Notre cerveau est doté de deux systèmes distincts complémentaires, celui des émotions et celui de la raison. La manipulation est concrètement l’attitude qui consiste à utiliser le système émotionnel des individus ou des foules en neutralisant la fonction rationnelle du cerveau pour influencer les comportements et opinions. Les théories psychologiques sont donc à la base de ce qu’on appelle l’ingenierie sociale dont nous avons pu exploré les fondements lors de ma conférence “A quoi sert vraiment la psychologie?“.

Pour rappel, la conception de l’Homme sous-jacente à la manipulation et au marketing est celle d’un Homme irrationnel et dangereux  dont les pulsions doivent être canalisées par les élites grâce à la consommation y compris de produits politiques que sont devenus les candidats aux élections. Elle est à la base du marketing et de la propagande inventées par le neveu de Freud, Edward Bernays pour le compte des puissantes sociétés américaines et du gouvernement des Etats unis dès les années 20. Elle nie donc notre conception française de citoyen rationnel qui doit choisir en intelligence avec ses congénères des choix de société pour les générations futures.

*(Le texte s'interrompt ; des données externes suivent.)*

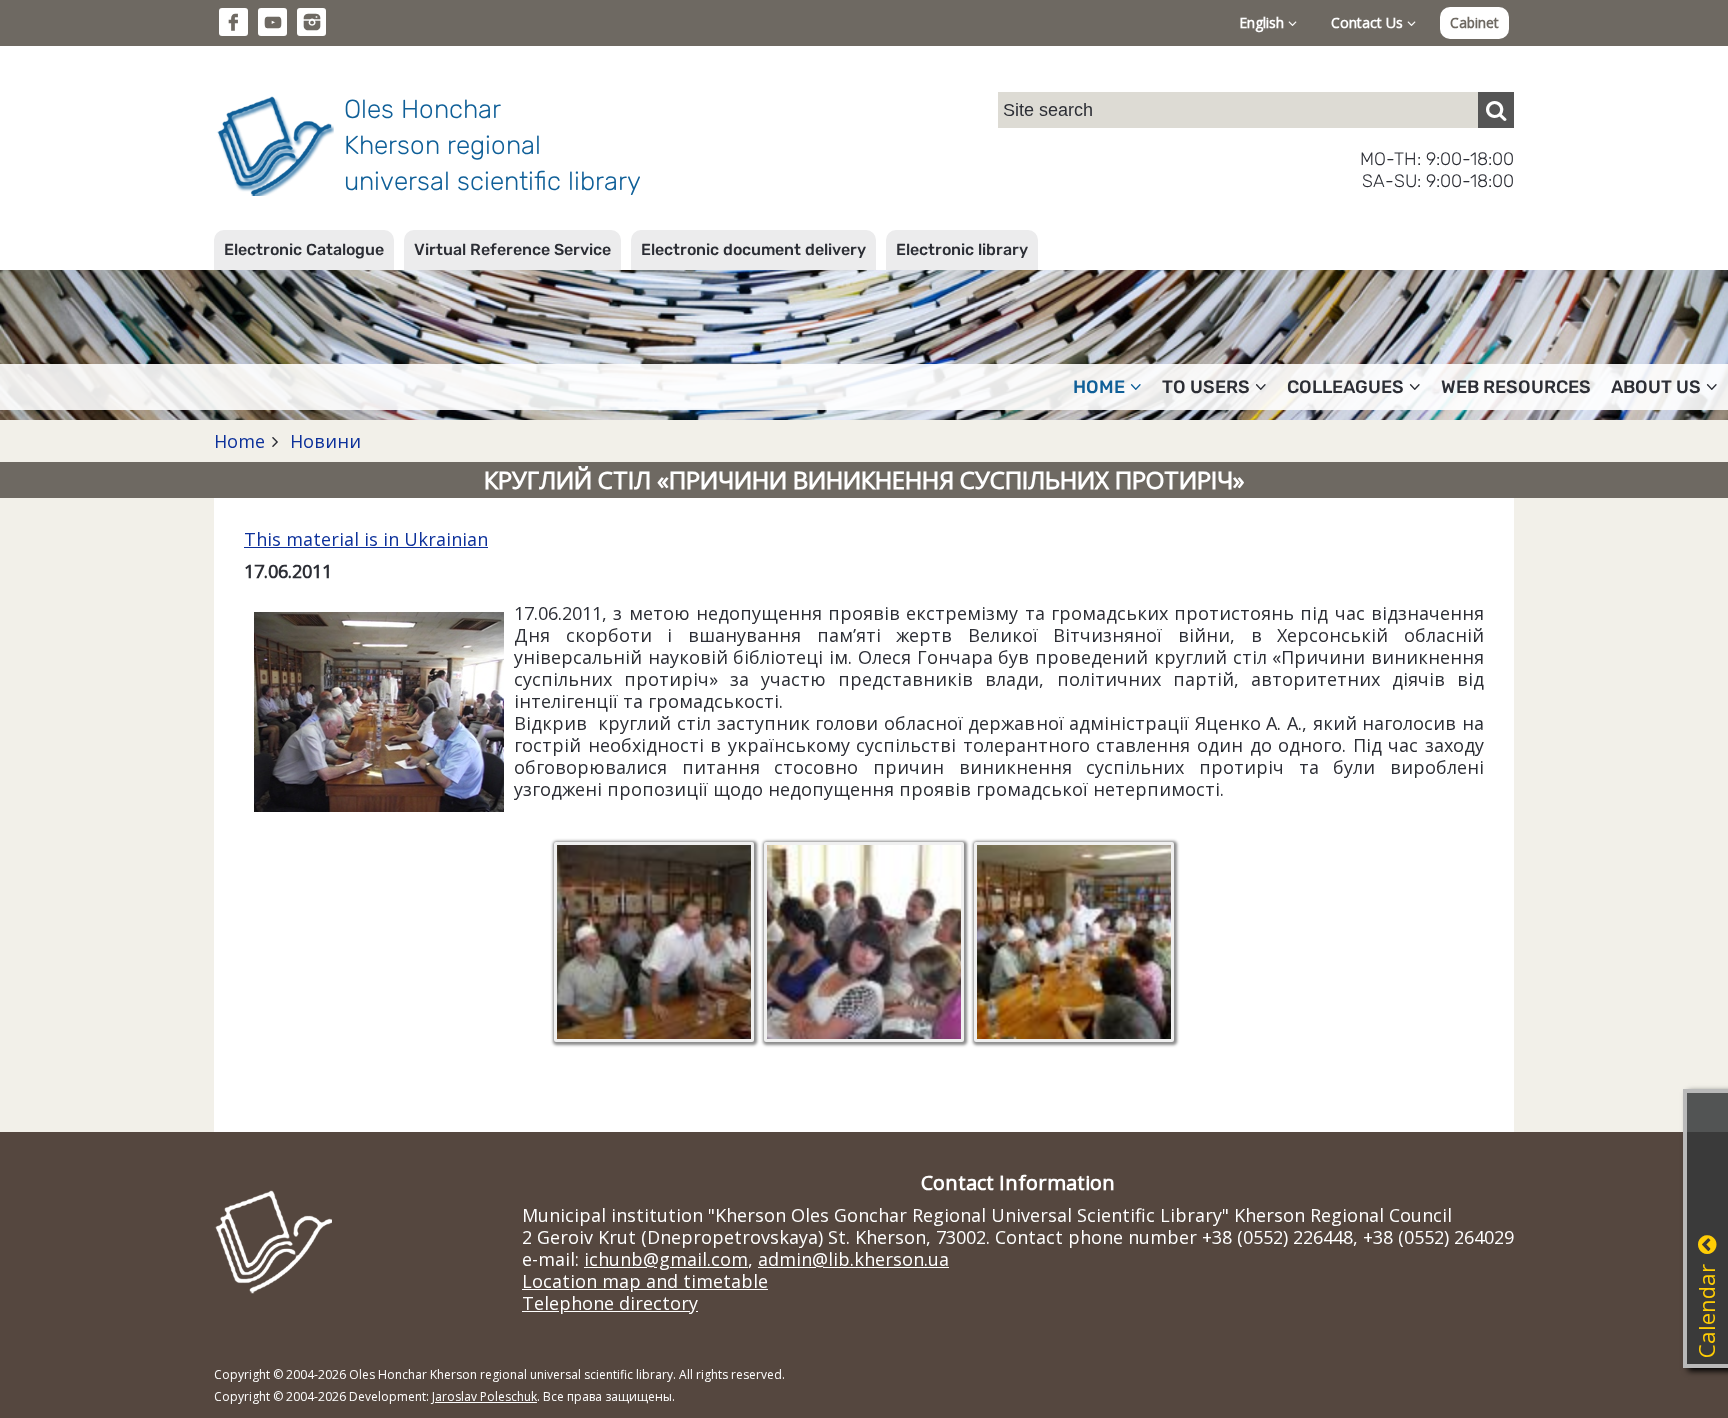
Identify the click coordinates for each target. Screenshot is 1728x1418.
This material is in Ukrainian (366, 539)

Nous allons donc voir dans cette 4° partie du dossier, comment l’UE et le gouvernement Macron nous influencent et gèrent nos perceptions pour contrer, comme annoncé dans la stratégie numérique de 2012, nos opinions négatives envers le numérique et endormir notre vigilance à propos de l’école et de nos données personnelles.

 

1 – Masquage des vrais débats

 

Afin de ne pas renforcer et neutraliser les opinions négatives sur l’économie numérique et les clouds au risque de voir compromettre le plan européen élaboré, tous les éléments scientifiques et sociaux listés dans la partie 3 de ce dossier, sont ignorés. Ainsi ne sont mis en valeur que les aspects pratiques et pragmatiques de la e-administration simplifiée et du e-gouvernement, cet argument fallacieux qui nous oblige à nous doter tous d’équipements (PC, imprimante, internet) et de compétences informatiques; une tactique idéale pour doper ces marchés et les bénéfices financiers.

Comme nous l’avons vu, trop peu d’études ont été commandées sur l’impact de l’introduction du numérique à l’école. Cette tendance est généralisée à tous les secteurs impactés par le numérique.

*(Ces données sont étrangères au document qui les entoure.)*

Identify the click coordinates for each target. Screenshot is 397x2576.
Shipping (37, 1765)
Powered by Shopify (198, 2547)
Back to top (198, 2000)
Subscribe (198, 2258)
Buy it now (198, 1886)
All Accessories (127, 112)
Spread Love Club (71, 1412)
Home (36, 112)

Toutes les alertes lancées par presse interposée le plus souvent sont évoquées séparément, isolées et relativisées afin de ne toucher qu’une faible partie de la population. Les rares éléments dans un débat public visent à rendre le peu de personnes touchées entièrement responsables de leur propre utilisation. Cette pratique dédouane ainsi l’Etat de son rôle traditionnel de protection sociale et maintient l’illusion de liberté d’expression de la presse et de la démocratie. La controverse constante ainsi créée engendre la confusion dans les esprits et l’état d’impuissance apprise qui mène droit à la dépression selon la théorie de Martin Seligman.

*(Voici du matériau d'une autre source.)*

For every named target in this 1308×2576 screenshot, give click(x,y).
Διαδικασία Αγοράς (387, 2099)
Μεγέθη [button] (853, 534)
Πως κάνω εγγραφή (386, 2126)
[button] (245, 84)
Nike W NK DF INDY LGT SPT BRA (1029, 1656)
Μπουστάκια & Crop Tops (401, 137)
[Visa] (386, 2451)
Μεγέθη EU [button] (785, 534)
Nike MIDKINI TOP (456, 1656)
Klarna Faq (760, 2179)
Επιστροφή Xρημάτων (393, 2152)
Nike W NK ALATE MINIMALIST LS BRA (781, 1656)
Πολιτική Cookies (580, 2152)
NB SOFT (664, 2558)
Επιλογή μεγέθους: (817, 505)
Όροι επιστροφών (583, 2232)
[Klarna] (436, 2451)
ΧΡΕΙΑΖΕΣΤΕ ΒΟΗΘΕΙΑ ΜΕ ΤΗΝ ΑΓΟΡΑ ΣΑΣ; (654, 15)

C’est ainsi que Bernard Veyret, le directeur de recherche du CNRS à Bordeaux du laboratoire dédié aux études sur les ondes électromagnétiques au niveau mondial se trouve être également membre de l’ICNIRP (institut qui établit les normes) tout en étant membre du conseil scientifique de BOUYGUES TELECOM. Ce laboratoire concentre dainsi les financements de recherches des opérateurs par le biais de fondations ou de l’Union européenne. Un reportage enquête France 3 “Mauvaises ondes” rapporte grâce aux interviews de différents protagonistes, le rôle central que joue ce chercheur dans la controverse scientifique et le manque d’études fiables à ce sujet. Un conflit d’intérêt majeur qui ne peut que nuire à la crédibilité de ses conclusions et de la situation confuse actuelle créée que déplore également l’ANSES.

 

2 – La libre circulation des données sous couvert de la protection des données personnelles (RGPD)

 

War is peace, freedom is slavery…

Photo du film 1″984 “tiré du livre de George Orwell

Le règlement européen dit RGPD imposé en mai 2018, nous  rappelle depuis cette date, tout au long de nos surfs sur le web que la première priorité des sites internet est “la protection de vos données personnelles”. Pourtant, ces fenêtres pop-up en limitent ainsi l’accès et contraignent notre libre circulation sur le web. En effet, sans accepter “librement” de livrer nos données, bon nombre d’entre eux ne sont plus accessibles et souvent vous obligent tout de même à accepter.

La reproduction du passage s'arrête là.